Over the last few weeks, the Trib has put together opinion pages showcasing sharply differing perspectives on the massive tax-reform package racing through Congress to almost certain passage. Yet even as the Senate bill hits the floor for a vote today, confusion reigns supreme over what remains in a bill where tinkering and tweaking continually change its cost and impact, including what it means to certain individuals — hardly healthy for a bill that even Republicans admitted would heap another $1.5 trillion onto the national debt, if not lots more.

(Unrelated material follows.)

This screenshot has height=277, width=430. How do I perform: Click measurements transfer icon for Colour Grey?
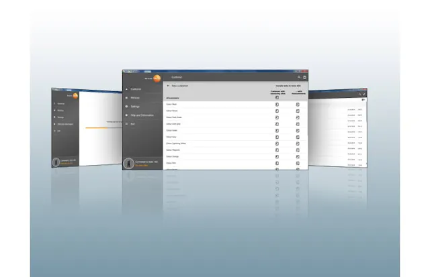[x=297, y=137]
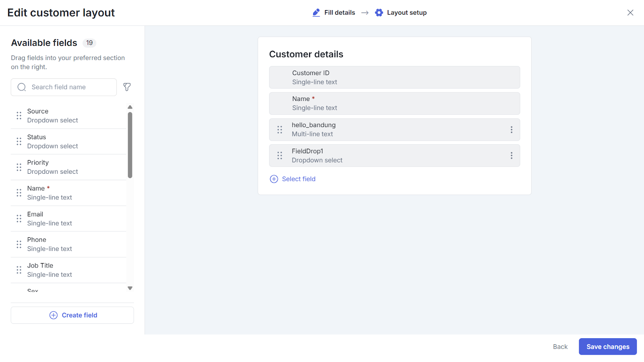
Task: Go to the Fill details step
Action: tap(334, 13)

This legislative chaos is clearly a case of where, to paraphrase an infamous line from House Speaker Nancy Pelosi in 2010, we may have to pass this travesty of a bill to learn what’s in it. As late as Thursday, Republicans were bowing to deficit hawks’ justifiable demands and rigging a “trigger” to reverse tax cuts if the promised economic growth falls short of projections and threatens to add even more to the national debt. Then a Senate parliamentarian blocked that move. At last report the Republicans were mulling other options. What a disgraceful mess.
What’s more, Democrats have been largely cut out of the process. We recall Republicans a couple of years ago telling us, when referring to the Affordable Care Act, that one legitimate reason the signature Democratic law could not endure is that it lacked even a single Republican vote. Fair point. So, using this logic, how can this tax-reform bill gain nationwide consensus and endure if not a single Democrat votes for it?

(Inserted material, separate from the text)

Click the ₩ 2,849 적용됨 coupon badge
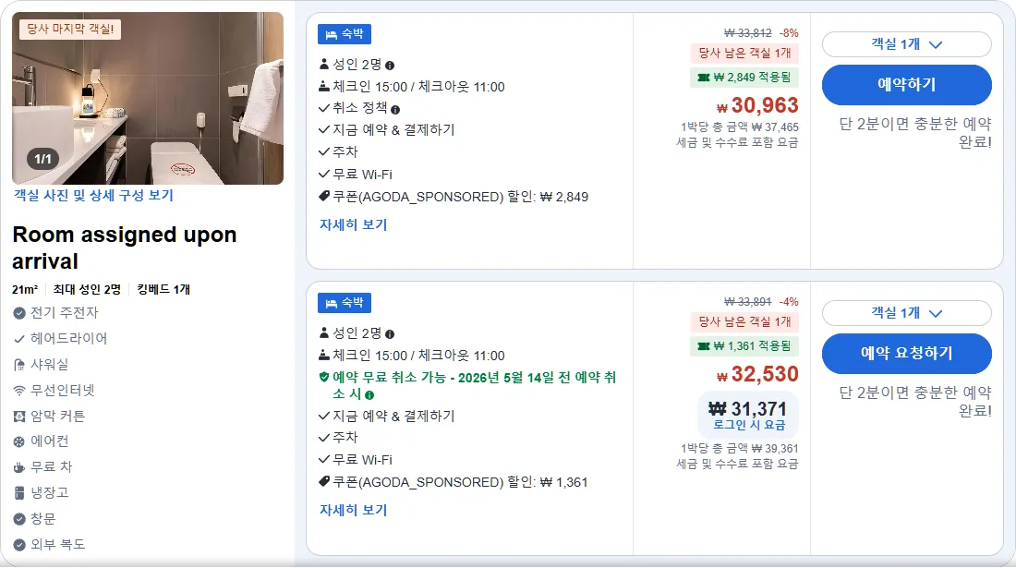The height and width of the screenshot is (568, 1016). pos(744,78)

Yet Republicans are aglow. During his telephone town-hall meeting Tuesday, Congressman Bill Flores, whose district includes Waco, said the House bill offered more assets than even tax reform of the Reagan era. The Reagan law (and this bill) emphasized “trickle-down economics” — a much-debated and dubious theory that if rich folks and business classes do well, some of their good fortune will just naturally flow down to the rest of us as raises and good-paying jobs. One problem: federal budget deficits increased.
All this raises troubling questions. If this is a “working-class tax bill,” as Flores says, why are many tax cuts benefiting the middle-class folks written in ink that disappears in 2027 while cuts benefiting the wealthy and corporations are written in almighty stone? And if this is serious tax reform, why are provisions on the individual health-care mandate and drilling in the Arctic National Wildlife Refuge also in this toxic stew, served up without proper debate or deliberation?
Forgive us, too, if we voice doubt about the spending discipline of the Trump administration and Congress amidst talk of a trillion-dollar infrastructure bill and what some say may be war with North Korea and even Iran. We assume there’ll be expenses. Only two weeks ago Texas Gov. Greg Abbott lambasted the White House because he felt it severely shortchanged Texas in coastal relief dollars after Hurricane Harvey. Which reminds us of one of the golden rules about cutting billions or trillions of dollars in tax revenue: You should do so only in times of great stability — and in the Age of Trump these sure ain’t them.